_待办事项_
- A) 根据节选原文,逐一判断下列三项说法是否与原文相符,回答“是”或“否”,并原样引用起决定作用的原文字句:(i) 爬取的网站是汽车之家;(ii) controller层存放本次爬虫的主要工程程序;(iii) 博主新建爬虫项目时使用的是springboot。
- B) 摘抄节选原文中以“这篇博客,主要是博主进行爬虫”开头、一直到“controller——控制层(本次不需要)”为止的部分。

_节选原文_

........

这篇博客,主要是博主进行爬虫学习时的项目过程的详细记录,主要用到了以下技术:Java,SpringBoot,Mybaties,MySQL,httpClient等等,爬取的网站是汽车之家,链接在下面:汽车之家,
这次爬虫,是使用java进行的简易爬虫,主要用于爬取简单网页及对登录没有强制限制的网页。
以下开始我们的爬虫之旅:
步骤一、对网站数据进行分析,解析出需要用的字段并创建数据库,这里我们需要汽车名称,加速,油耗,编辑,编辑点评,汽车图片等。
这是我们需要提取数据的部分:
博主创建数据库如图所示:
步骤二、新建爬虫项目,博主这边用的是springboot,并进行相关配置。
1.项目结构如上图所示:
common——常用工具层(连接配置和工程参数文件包含在这里),
controller——控制层(本次不需要)
job——工作层(本次爬虫主要工程程序都在这里)
mapper——数据库连接层
pojo——数据对象
service——服务层
image——图片存储包
htmll——网页文件存储(本项目不需要)
2.项目配置:
//项目启动器
package com.example.data;
import org.springframework.boot.SpringApplication;
import org.springframework.boot.autoconfigure.SpringBootApplication;
@SpringBootApplication
public class DataApplication {
public static void main(String[] args) {
SpringApplication.run(DataApplication.class, args);
}
}
pom.xml依赖
<?xml version="1.0" encoding="UTF-8"?>
<project xmlns="http://maven.apache.org/POM/4.0.0" xmlns:xsi="http://www.w3.org/2001/XMLSchema-instance"

........

_数据摘录_
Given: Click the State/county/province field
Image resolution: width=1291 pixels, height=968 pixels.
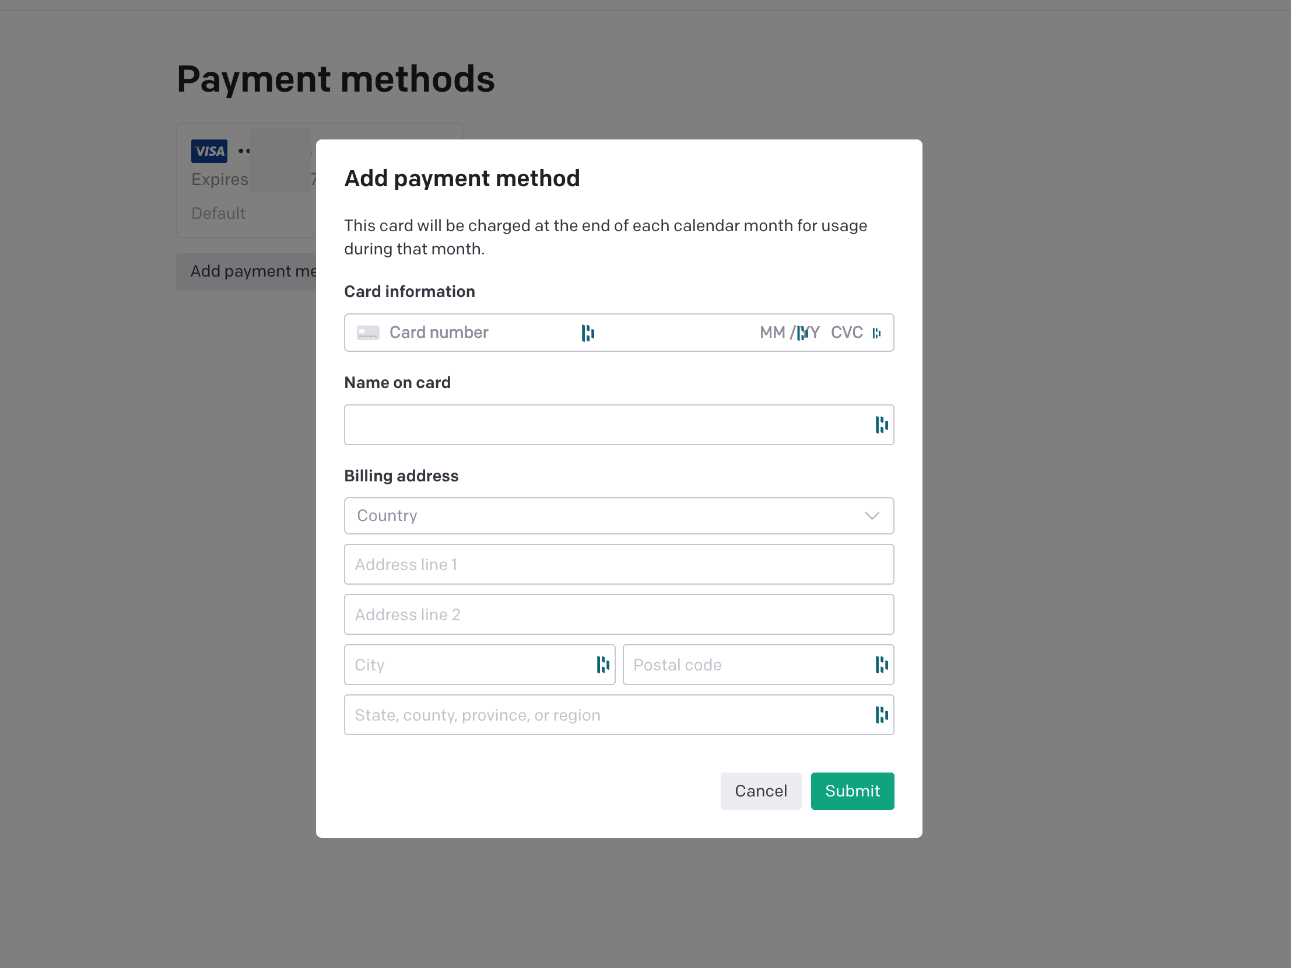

........

_参考解答_
- A)
(i) 是:“爬取的网站是汽车之家”
(ii) 否:“controller——控制层(本次不需要)”
(iii) 是:“博主这边用的是springboot”

- B)
这篇博客,主要是博主进行爬虫学习时的项目过程的详细记录,主要用到了以下技术:Java,SpringBoot,Mybaties,MySQL,httpClient等等,爬取的网站是汽车之家,链接在下面:汽车之家,
这次爬虫,是使用java进行的简易爬虫,主要用于爬取简单网页及对登录没有强制限制的网页。
以下开始我们的爬虫之旅:
步骤一、对网站数据进行分析,解析出需要用的字段并创建数据库,这里我们需要汽车名称,加速,油耗,编辑,编辑点评,汽车图片等。
这是我们需要提取数据的部分:
博主创建数据库如图所示:
步骤二、新建爬虫项目,博主这边用的是springboot,并进行相关配置。
1.项目结构如上图所示:
common——常用工具层(连接配置和工程参数文件包含在这里),
controller——控制层(本次不需要)